# Mar 23. Linear Programming II

Consider the following standard form of an LP:

$\max{c^\top x}$ s.t.

• $Ax = b$
• $x \ge 0$

The decision problem associated with this LP is the following: does there exist an $x \ge 0$  such that $c^\top x > t$ and $Ax = b$. To certify a yes instance, we can simply give as our certificate a solution $x \ge 0$ such that $c^\top x > t$ and $Ax=b$. To certify a no instance we will use the dual LP. Recall the dual form of the above LP:

$\min{b^\top y}$

• $A^\top y \ge c$

Weak LP Duality: Let $OPT(P)$ denote the optimal value of the primal program and let $OPT(D)$ denote the optimal value of the dual program. We claim that $OPT(P) \le OPT(D)$ (if the optima exist).

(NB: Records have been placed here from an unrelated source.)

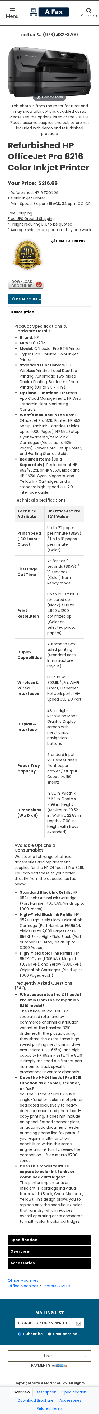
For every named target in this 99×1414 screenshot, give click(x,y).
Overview (20, 1251)
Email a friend (70, 241)
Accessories (22, 1263)
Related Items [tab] (49, 1408)
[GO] (78, 1323)
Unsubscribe (65, 1334)
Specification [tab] (74, 1392)
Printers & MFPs (56, 1286)
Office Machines (23, 1280)
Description (22, 312)
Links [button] (48, 1355)
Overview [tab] (21, 1392)
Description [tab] (46, 1392)
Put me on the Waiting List (28, 299)
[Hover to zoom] (50, 71)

Proof: Let $x$ be a feasible solution of the primal and let $y$ be a feasible solution to the dual. Then $c^\top x \le y^\top Ax = y^\top b$.

Farkas’ Lemma: Let $A \in \mathbb{R}^{m \times n}$ and $b \in \mathbb{R}^m$ then exactly one of the following holds:

1. $\exists x \ge 0$ such that $Ax = b$
2. $\exists y$ such that $y^\top A \ge 0$ while $y^\top b < 0$

Proof: Let $C_A = \{ Ax \mid x \ge 0\}$ be the cone generated by the columns of $A$. In other words if $\{a_1, \cdots, a_n\}$ are the columns of $A$, then $C_A = \{ \sum_{i=1}^n a_i x_i \mid x_i \ge 0\}$. Suppose there exists an $x \ge 0$ such that $Ax = b$, then clearly $b \in C_A$. Note that $C_A$ is a convex set – since if $x, y \in C_A$ then for any $1\ge \lambda \ge 0$, $\lambda x + (1-\lambda)y \in C_A$ since $\lambda, (1-\lambda) \ge 0$. From the homework, if $b \notin C_A$, then $\exists y, \alpha$ such that $y^\top b < \alpha$ and $Ay \ge \alpha \bf{1}$, where $\bf{1}$ is the all $1$‘s vector. Note that $\alpha$ cannot be positive. Suppose $\alpha < 0$. We may raise $\alpha$ till there must be some subset of columns of $A$ such that $y^\top A_{|S} = -\epsilon$ where $\epsilon > 0$. But then for a large enough $M > 0$, and scaling every column of $A_{|S}$ by $M$ we get $y^\top A_{|S} < \alpha$. This contradicts the fact that $y^\top x \ge \alpha$ for any $\alpha \in C_A$. Thus we may raise $\alpha$ till it is equal to $0$.

Strong LP Duality: If the primal and dual are feasible, then $OPT(P) = OPT(D)$.

Proof: Let $z = OPT(D)$. Suppose there exists an $x$ such that

• $Ax = b$
• $c^\top x = z$
• $x \ge 0$

In this case we would be done. Let $B^\top = [A^\top, c]$ and $d^\top = [b^\top, z]$. Then by Farkas’ lemma, either:

1. $\exists x\ge 0$ such that $Bx = d$, in which case we have an $x\ge 0$ such that $Ax = b$ and $c^\top x = OPT(D)$.
2. $\exists [y, \alpha]$ such that $A^\top y + \alpha c \ge 0$ and $b^\top y + \alpha z < 0$. In this case, choose a feasible $x$ for the primal program. Then $0 \le x^\top A^\top y + \alpha(x^\top c) = b^\top y + \alpha (x^\top c)$ which implies (if $\alpha \ge 0$) that $c^\top x > z$ which contradicts weak duality. If $\alpha < 0$ then $A^\top y \ge -\alpha c$ while $b^\top y < -\alpha z$ which implies $A^\top (-y)/\alpha \ge c$ while $b^\top (-y)/\alpha < z$. This contradicts optimality of $z$. Thus this option is not possible.